▸ **What you will do**
For the records below, print every one exactly, with nothing dropped.

▸ **Material for this task**
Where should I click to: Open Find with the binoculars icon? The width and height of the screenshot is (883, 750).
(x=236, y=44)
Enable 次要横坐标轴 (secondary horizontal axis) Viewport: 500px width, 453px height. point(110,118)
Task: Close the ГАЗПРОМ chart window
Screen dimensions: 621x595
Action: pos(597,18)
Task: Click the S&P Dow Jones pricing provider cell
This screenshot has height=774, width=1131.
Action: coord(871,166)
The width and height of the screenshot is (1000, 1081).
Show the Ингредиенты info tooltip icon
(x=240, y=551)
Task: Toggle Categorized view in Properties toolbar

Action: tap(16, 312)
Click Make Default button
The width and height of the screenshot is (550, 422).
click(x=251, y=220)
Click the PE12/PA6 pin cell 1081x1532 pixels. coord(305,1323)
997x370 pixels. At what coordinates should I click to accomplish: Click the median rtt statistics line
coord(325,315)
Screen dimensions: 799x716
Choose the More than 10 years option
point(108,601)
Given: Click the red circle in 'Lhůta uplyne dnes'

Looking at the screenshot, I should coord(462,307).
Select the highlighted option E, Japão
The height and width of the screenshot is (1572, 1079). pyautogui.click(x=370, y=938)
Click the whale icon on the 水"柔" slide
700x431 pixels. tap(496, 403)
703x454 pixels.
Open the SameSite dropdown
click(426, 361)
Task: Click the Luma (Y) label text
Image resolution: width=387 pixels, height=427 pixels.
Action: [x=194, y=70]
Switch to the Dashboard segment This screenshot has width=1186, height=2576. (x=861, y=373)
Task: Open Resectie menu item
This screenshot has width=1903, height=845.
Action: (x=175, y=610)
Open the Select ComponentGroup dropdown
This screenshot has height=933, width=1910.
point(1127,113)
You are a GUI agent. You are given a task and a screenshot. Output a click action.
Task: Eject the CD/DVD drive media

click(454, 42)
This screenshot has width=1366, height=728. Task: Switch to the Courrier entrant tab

▸ **Problem solution**
Where should I click to: Open Find with the binoculars icon? The width and height of the screenshot is (883, 750).
(x=236, y=44)
Enable 次要横坐标轴 (secondary horizontal axis) Viewport: 500px width, 453px height. point(110,118)
Task: Close the ГАЗПРОМ chart window
Screen dimensions: 621x595
Action: pos(597,18)
Task: Click the S&P Dow Jones pricing provider cell
This screenshot has height=774, width=1131.
Action: coord(871,166)
The width and height of the screenshot is (1000, 1081).
Show the Ингредиенты info tooltip icon
(x=240, y=551)
Task: Toggle Categorized view in Properties toolbar

Action: tap(16, 312)
Click Make Default button
The width and height of the screenshot is (550, 422).
click(x=251, y=220)
Click the PE12/PA6 pin cell 1081x1532 pixels. coord(305,1323)
997x370 pixels. At what coordinates should I click to accomplish: Click the median rtt statistics line
coord(325,315)
Screen dimensions: 799x716
Choose the More than 10 years option
point(108,601)
Given: Click the red circle in 'Lhůta uplyne dnes'

Looking at the screenshot, I should coord(462,307).
Select the highlighted option E, Japão
The height and width of the screenshot is (1572, 1079). pyautogui.click(x=370, y=938)
Click the whale icon on the 水"柔" slide
700x431 pixels. tap(496, 403)
703x454 pixels.
Open the SameSite dropdown
click(426, 361)
Task: Click the Luma (Y) label text
Image resolution: width=387 pixels, height=427 pixels.
Action: [x=194, y=70]
Switch to the Dashboard segment This screenshot has width=1186, height=2576. (x=861, y=373)
Task: Open Resectie menu item
This screenshot has width=1903, height=845.
Action: (x=175, y=610)
Open the Select ComponentGroup dropdown
This screenshot has height=933, width=1910.
point(1127,113)
You are a GUI agent. You are given a task and a screenshot. Output a click action.
Task: Eject the CD/DVD drive media

click(454, 42)
This screenshot has width=1366, height=728. Task: Switch to the Courrier entrant tab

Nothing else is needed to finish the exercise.